Data to examine Start Marker
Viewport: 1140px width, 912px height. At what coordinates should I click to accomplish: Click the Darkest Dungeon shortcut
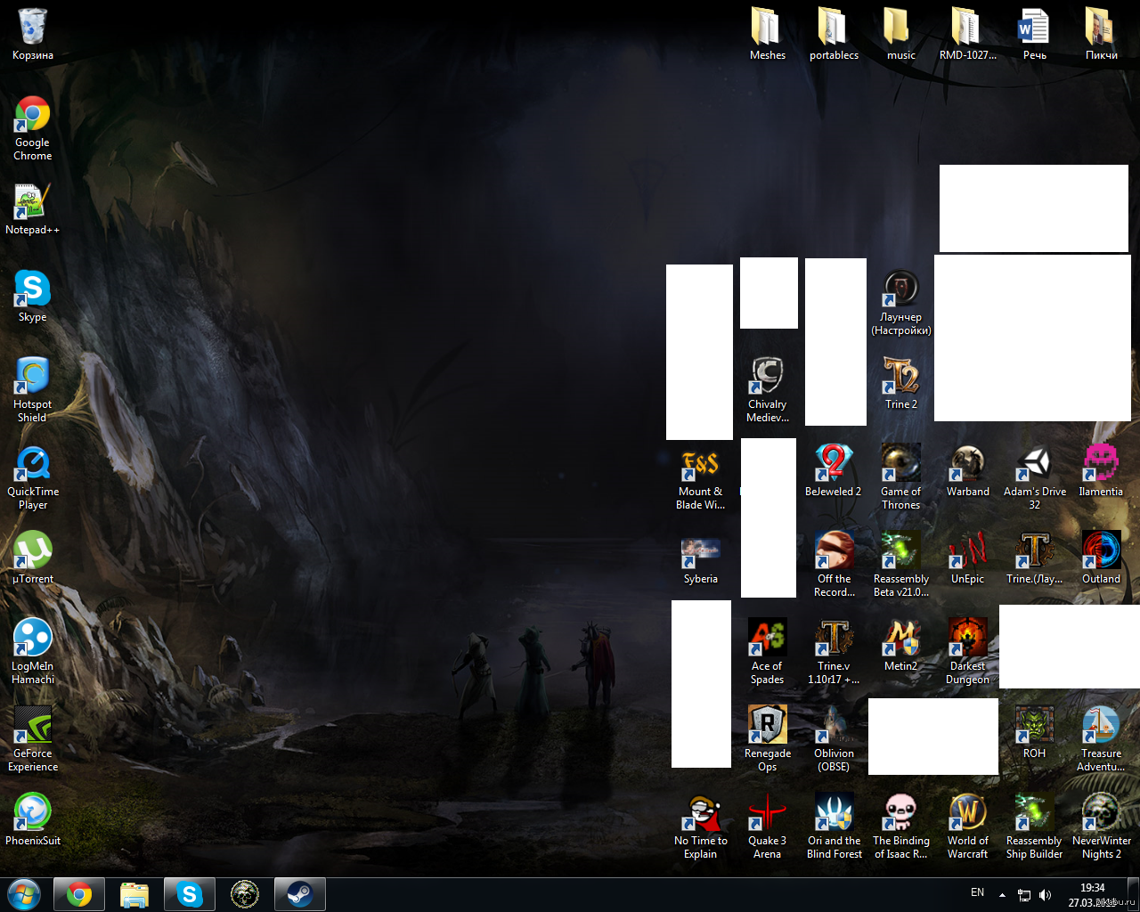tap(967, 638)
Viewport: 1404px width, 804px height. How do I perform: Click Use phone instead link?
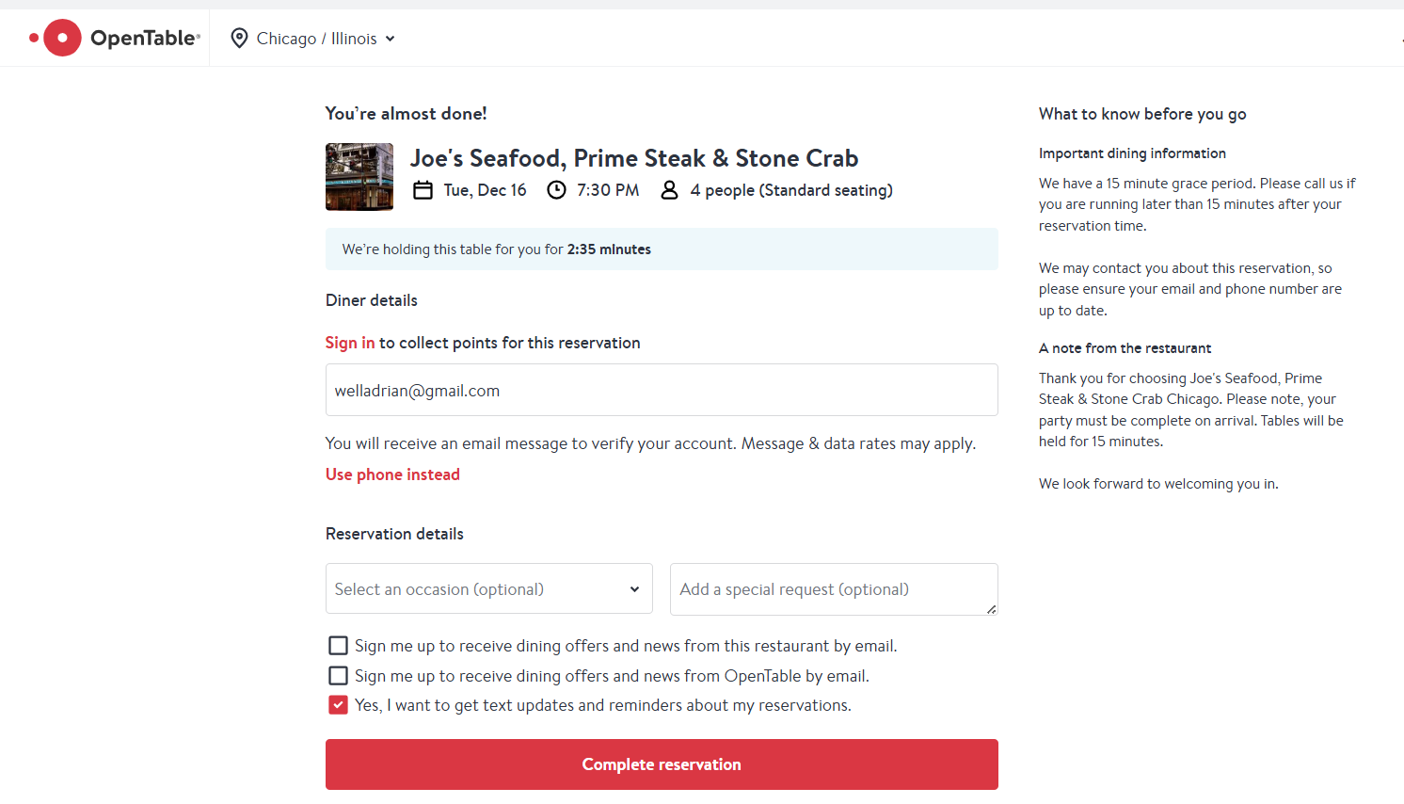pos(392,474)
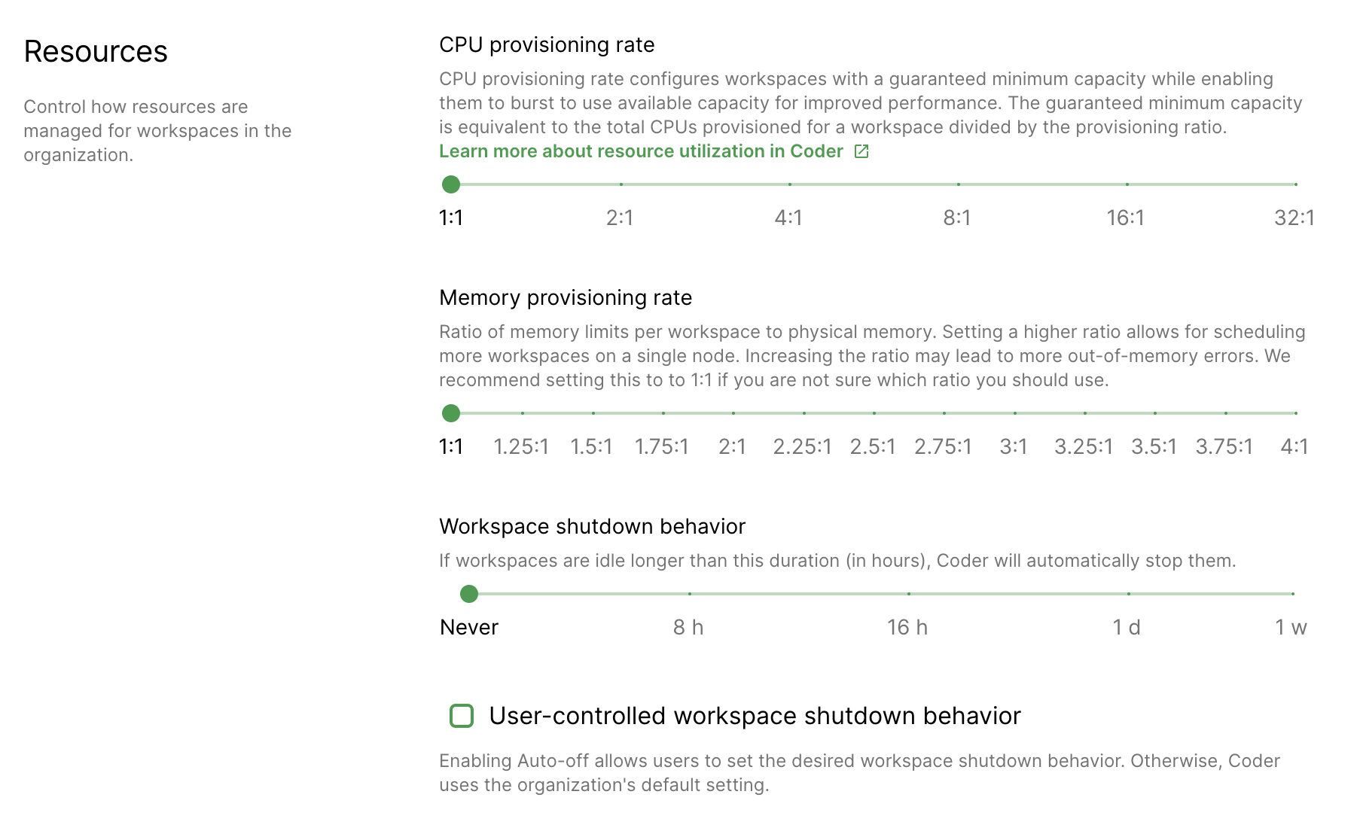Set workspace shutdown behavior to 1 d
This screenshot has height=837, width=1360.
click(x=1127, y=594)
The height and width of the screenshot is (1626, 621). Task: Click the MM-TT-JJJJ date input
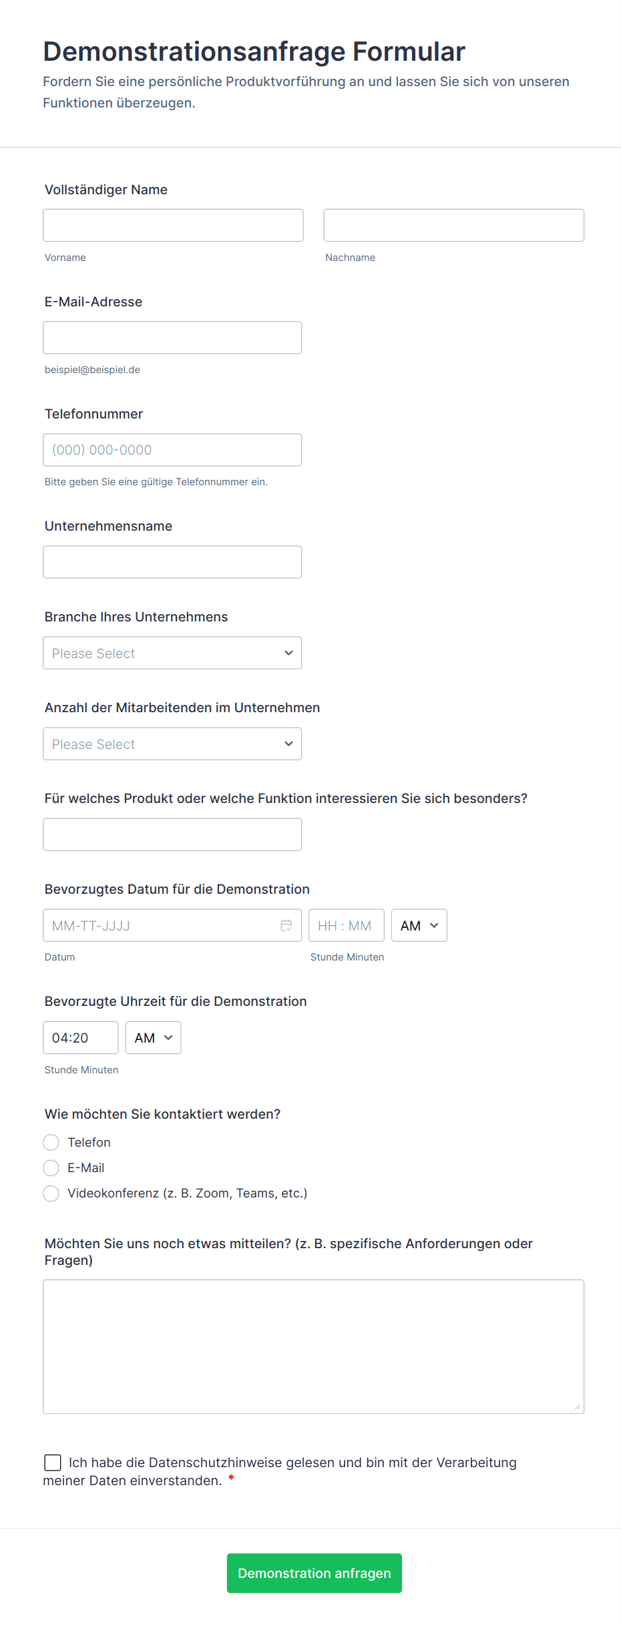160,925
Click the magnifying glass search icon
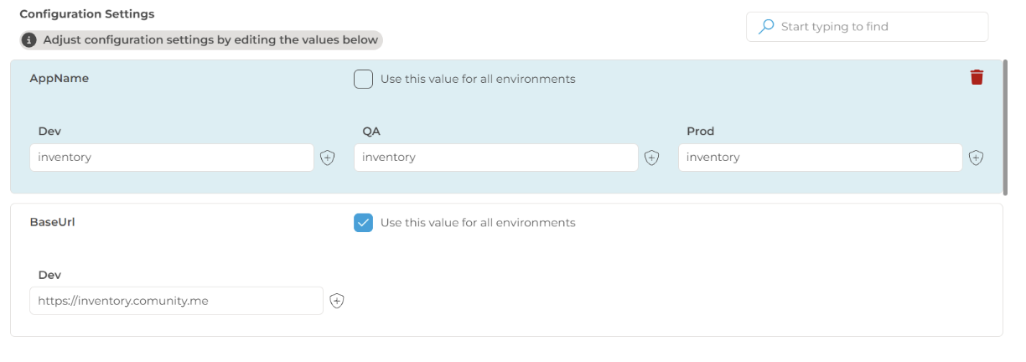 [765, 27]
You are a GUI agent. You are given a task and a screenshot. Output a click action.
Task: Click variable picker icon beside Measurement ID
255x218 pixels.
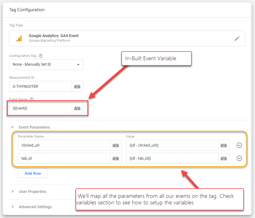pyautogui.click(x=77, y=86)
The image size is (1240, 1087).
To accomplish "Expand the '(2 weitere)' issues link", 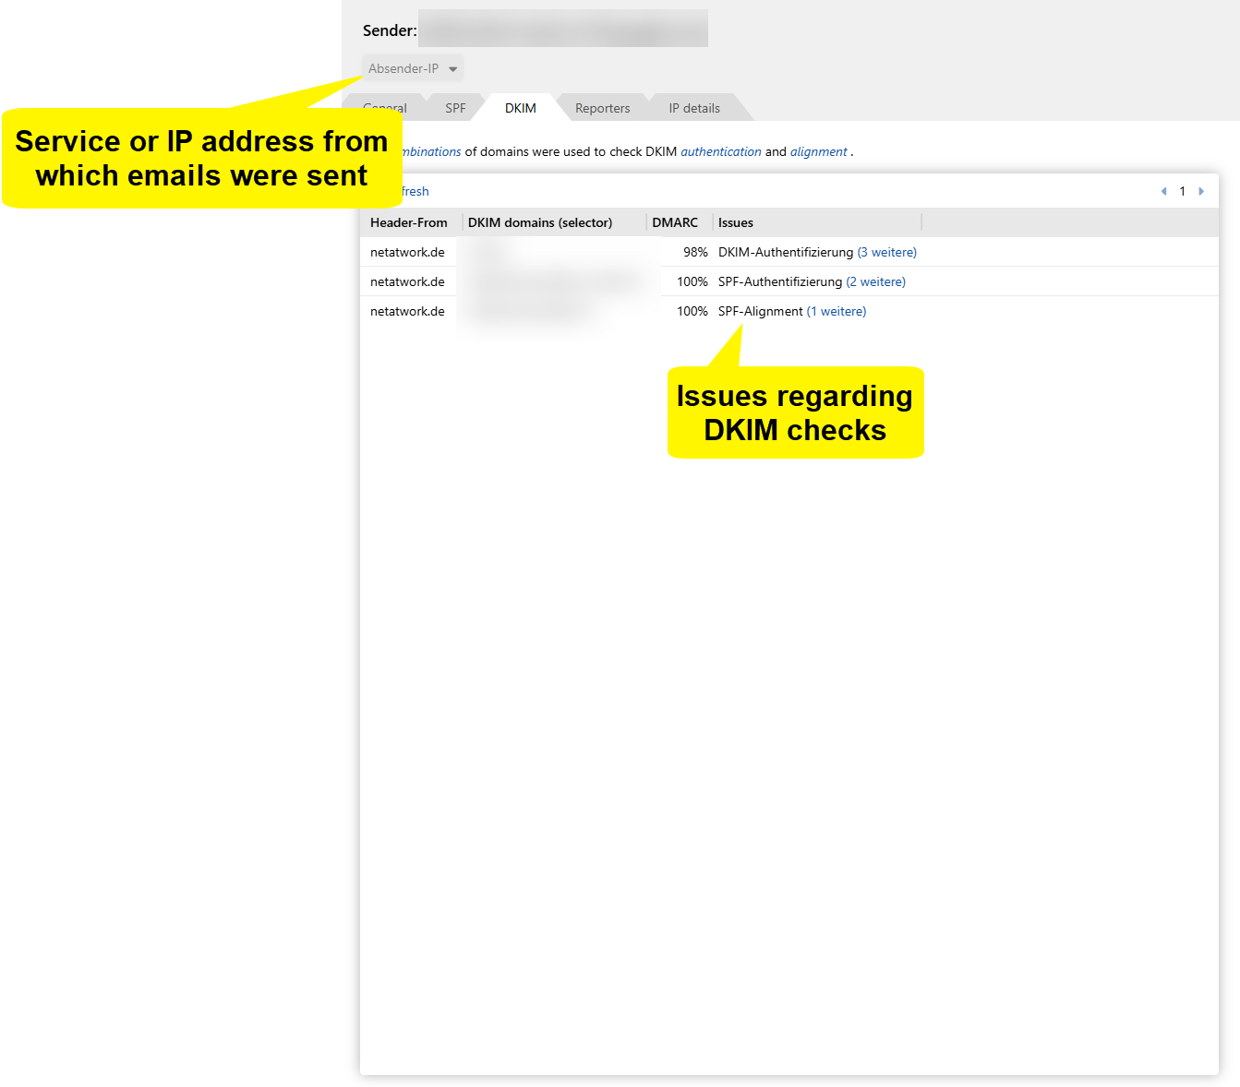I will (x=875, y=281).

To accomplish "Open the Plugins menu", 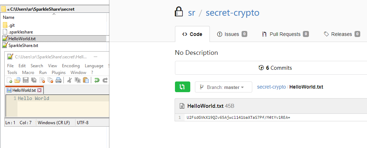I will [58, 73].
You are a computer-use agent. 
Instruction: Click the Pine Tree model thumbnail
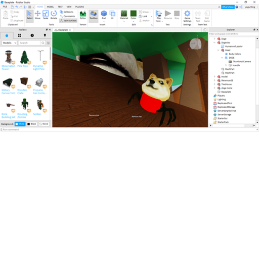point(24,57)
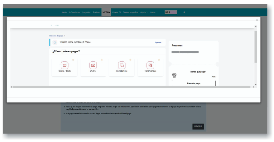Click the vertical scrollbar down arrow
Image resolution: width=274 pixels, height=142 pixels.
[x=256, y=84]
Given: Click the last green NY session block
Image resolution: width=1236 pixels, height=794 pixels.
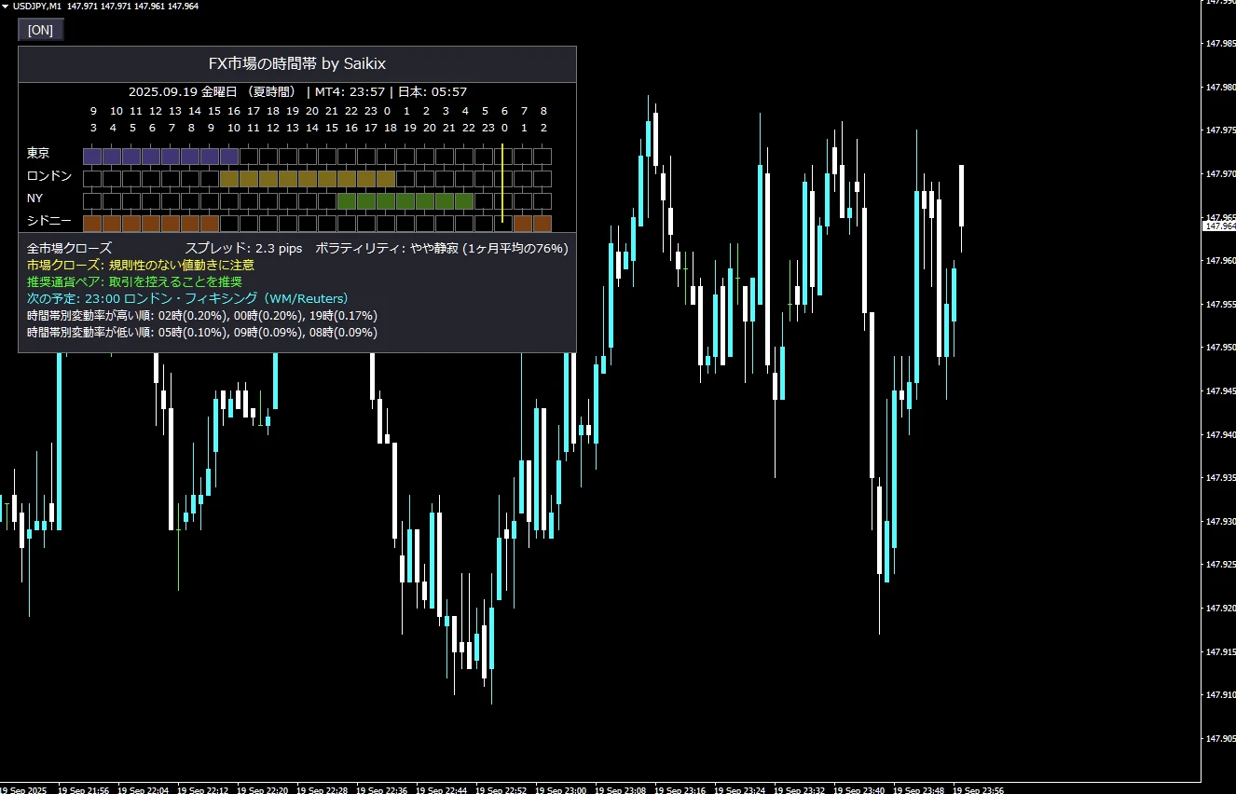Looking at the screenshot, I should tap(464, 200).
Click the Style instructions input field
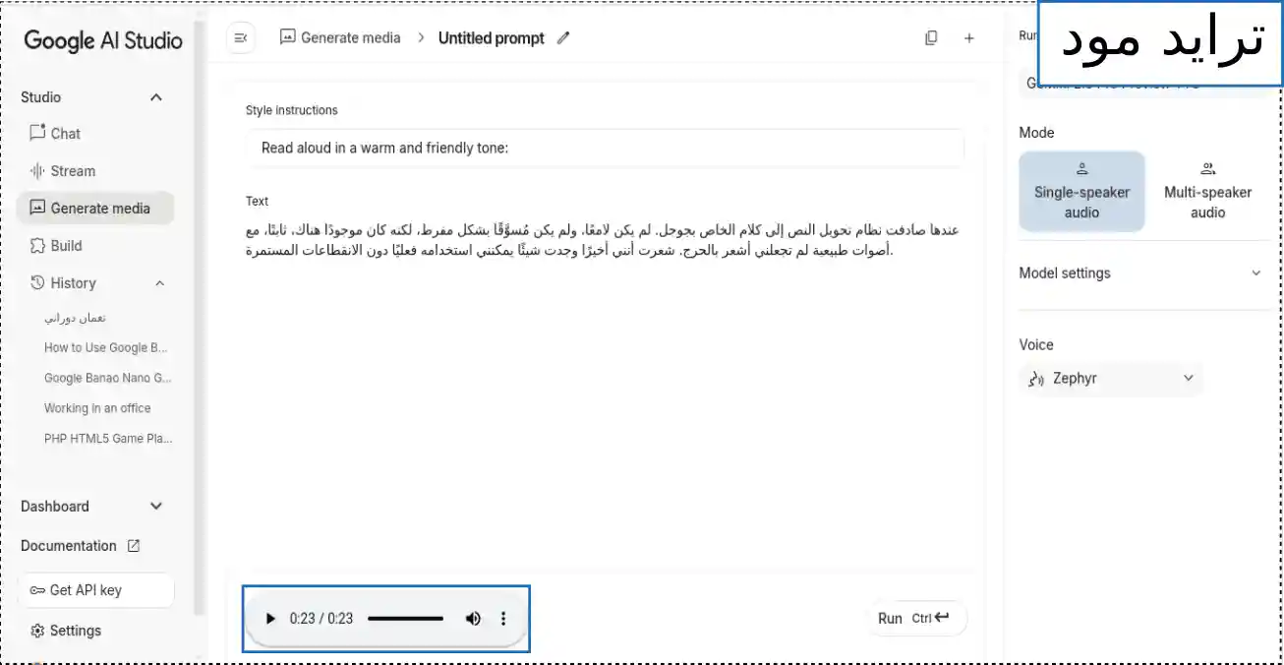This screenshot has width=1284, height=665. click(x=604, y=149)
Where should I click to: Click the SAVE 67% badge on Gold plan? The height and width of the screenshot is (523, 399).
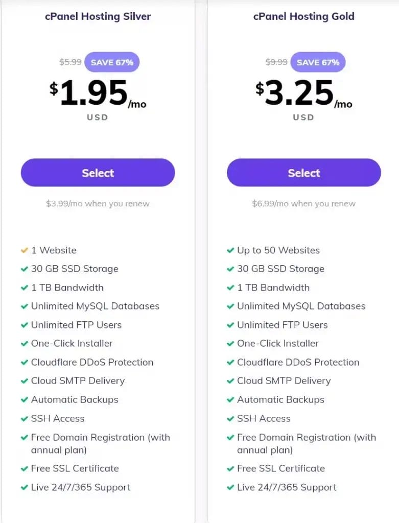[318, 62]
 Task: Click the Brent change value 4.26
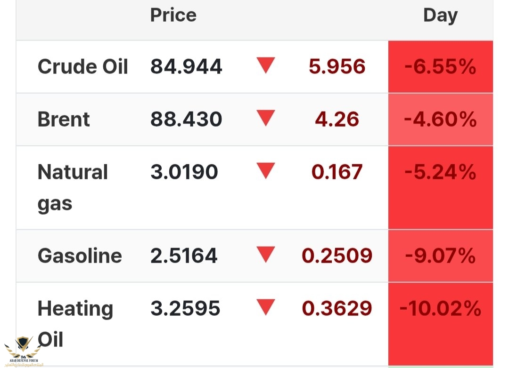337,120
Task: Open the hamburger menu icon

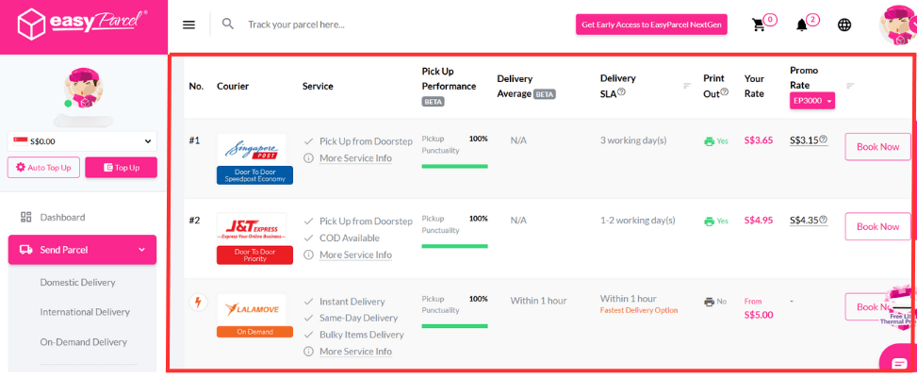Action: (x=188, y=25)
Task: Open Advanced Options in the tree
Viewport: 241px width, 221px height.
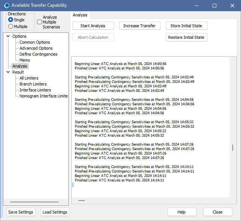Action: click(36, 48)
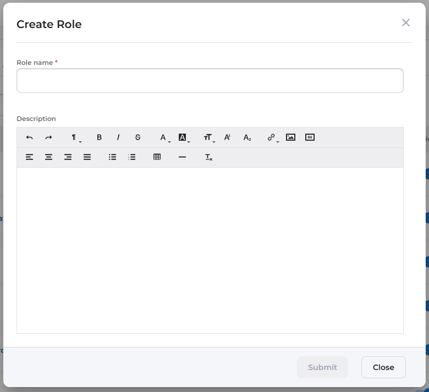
Data to examine End Marker
If a line in the records above includes the string "agent", copy it.

You are a GUI agent. You are given a task and a screenshot. Output a click action.
You are a computer-use agent. 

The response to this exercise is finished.